**Material provided**
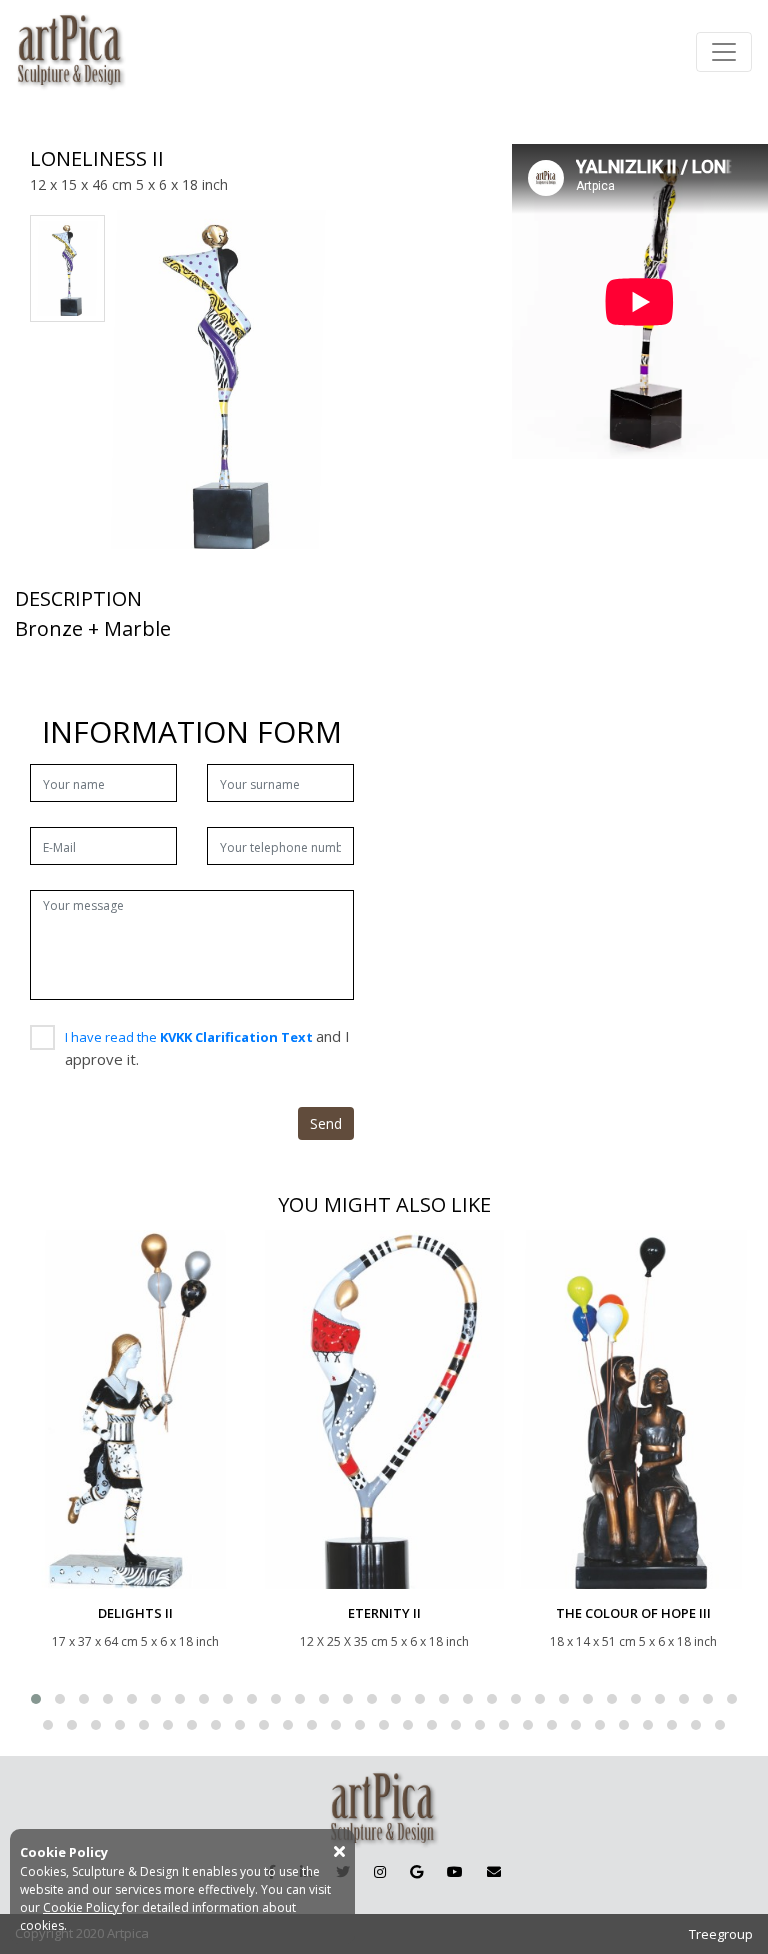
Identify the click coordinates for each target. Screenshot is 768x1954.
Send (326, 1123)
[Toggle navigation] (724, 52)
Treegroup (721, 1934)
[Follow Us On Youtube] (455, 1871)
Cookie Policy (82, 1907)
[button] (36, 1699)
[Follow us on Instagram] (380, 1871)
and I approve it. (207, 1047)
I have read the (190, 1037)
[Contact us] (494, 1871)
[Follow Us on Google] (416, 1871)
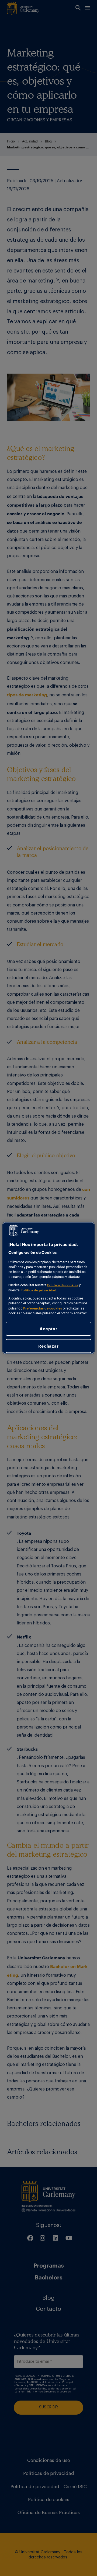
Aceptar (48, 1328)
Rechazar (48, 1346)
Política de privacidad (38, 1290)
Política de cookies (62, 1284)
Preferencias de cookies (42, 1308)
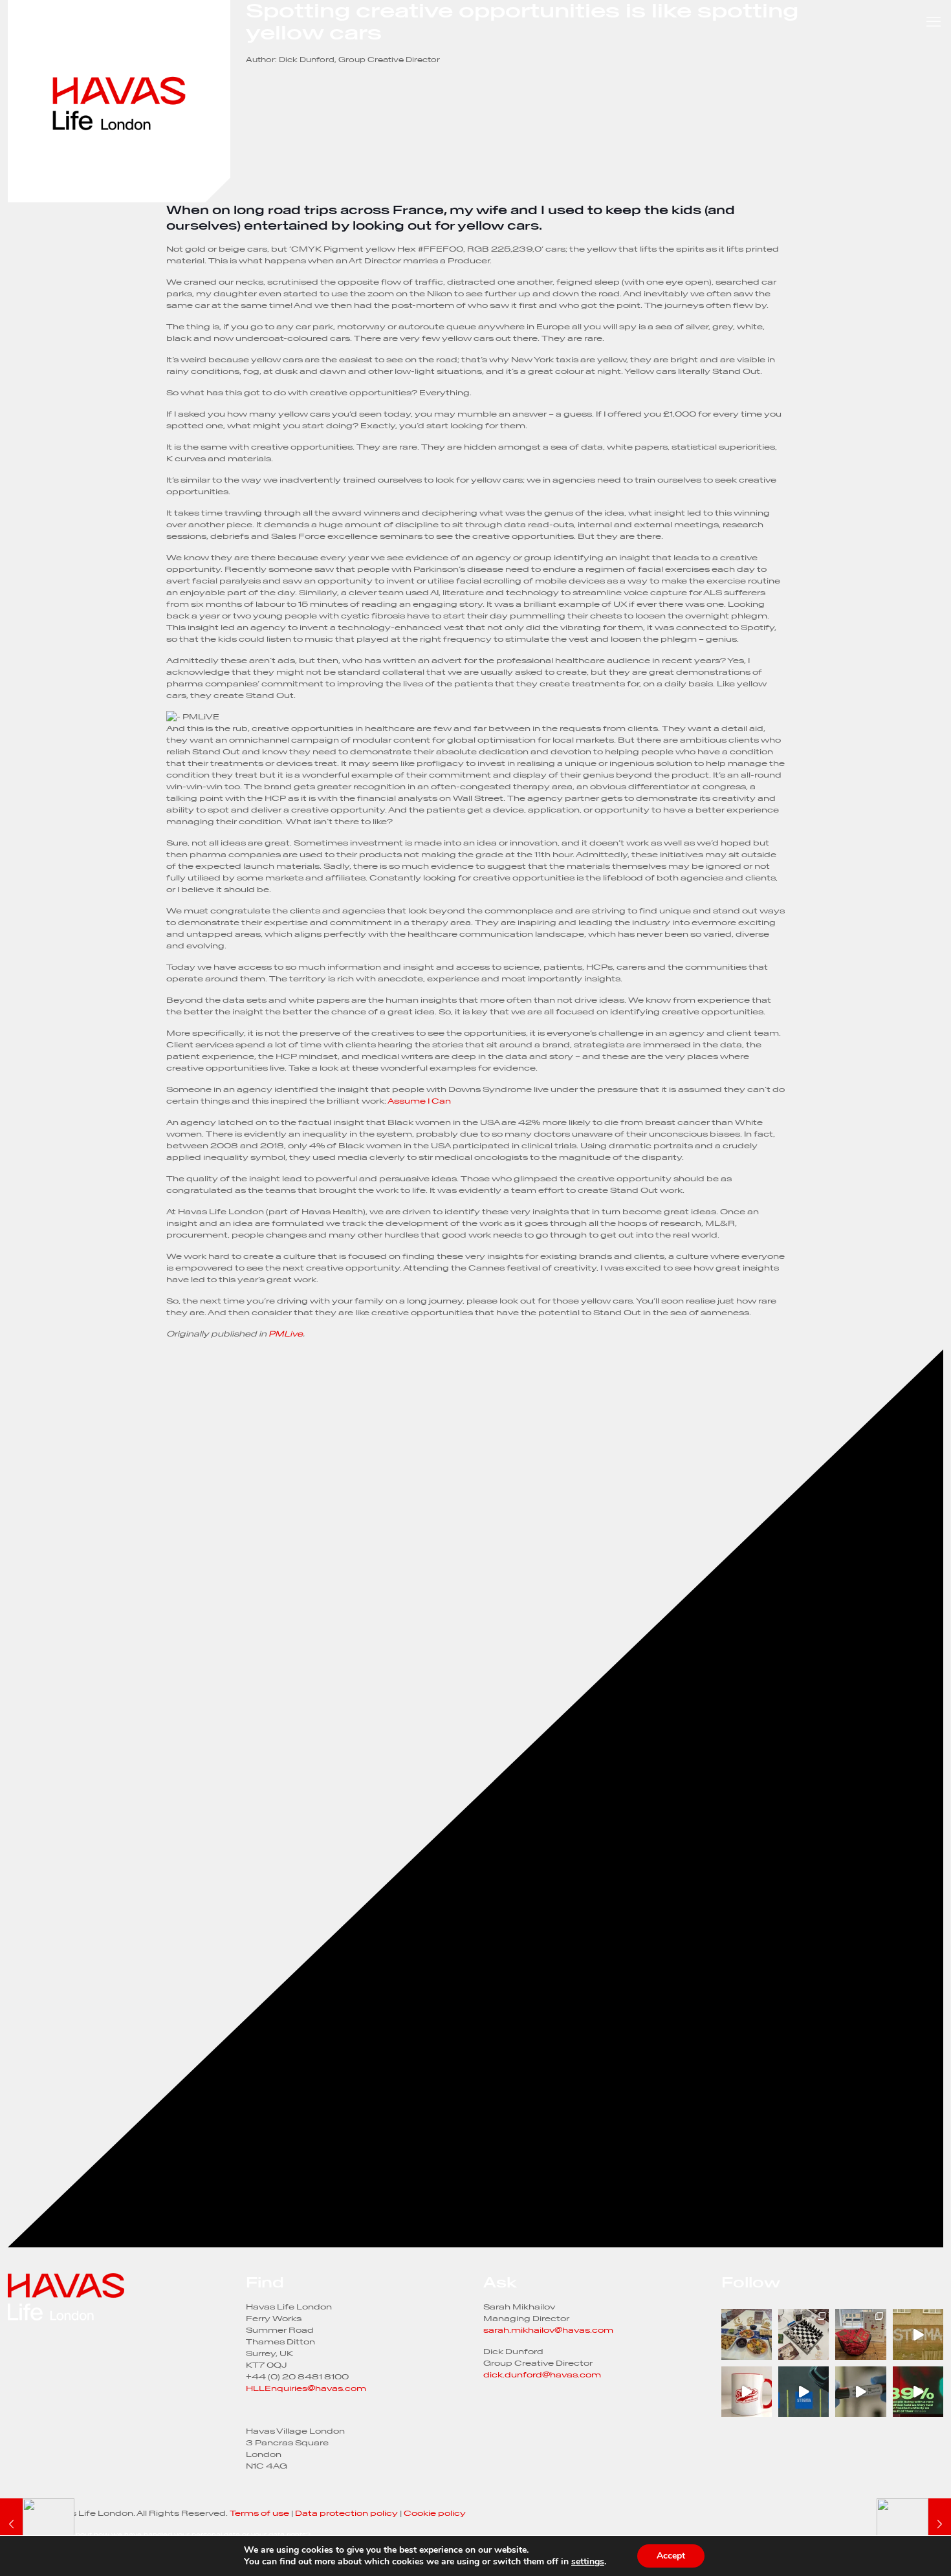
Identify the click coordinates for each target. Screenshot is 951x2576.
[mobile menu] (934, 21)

...

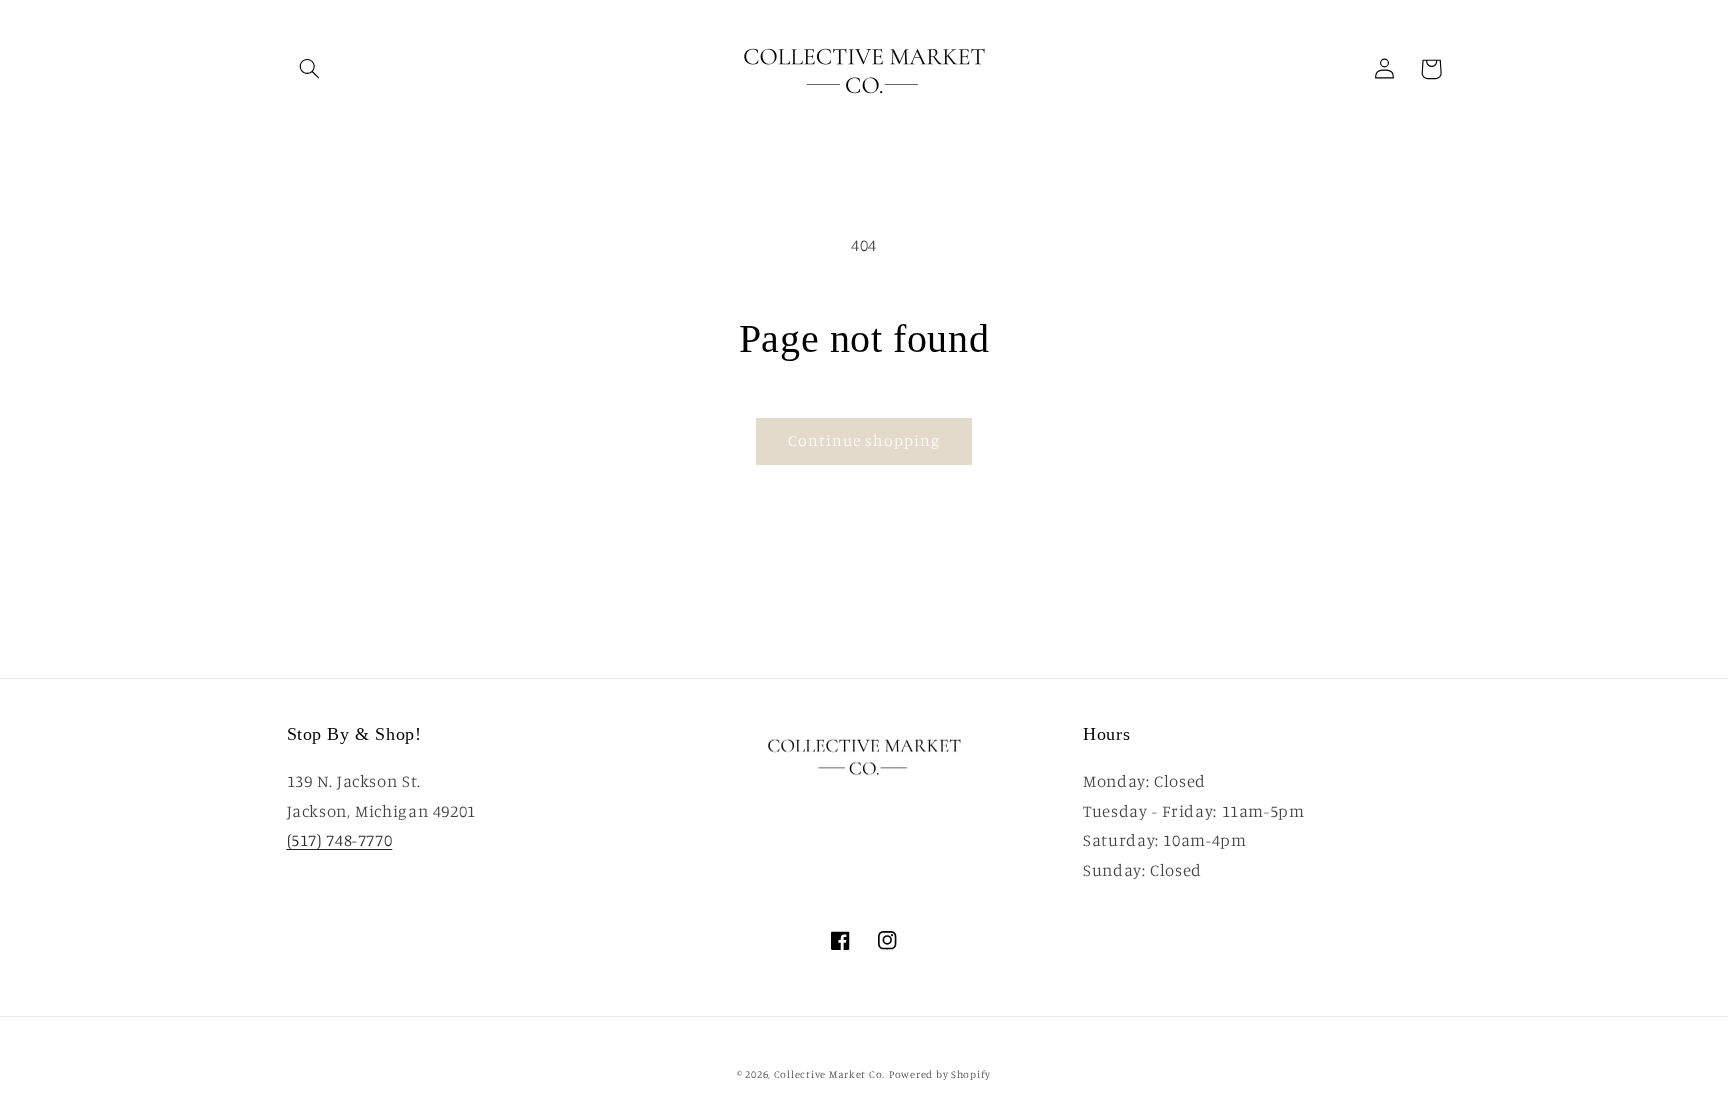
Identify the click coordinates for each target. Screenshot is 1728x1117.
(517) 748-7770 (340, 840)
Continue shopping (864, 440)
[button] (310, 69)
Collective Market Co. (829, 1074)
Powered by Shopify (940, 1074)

**Task requirements**
Above are the entries. Quote exactly the lines from the one bearing "Screenshot is 951x2576." through the one bearing "[mobile menu] (934, 21)".

**Answer below**
Identify the click coordinates for each target. Screenshot is 951x2576.
[mobile menu] (934, 21)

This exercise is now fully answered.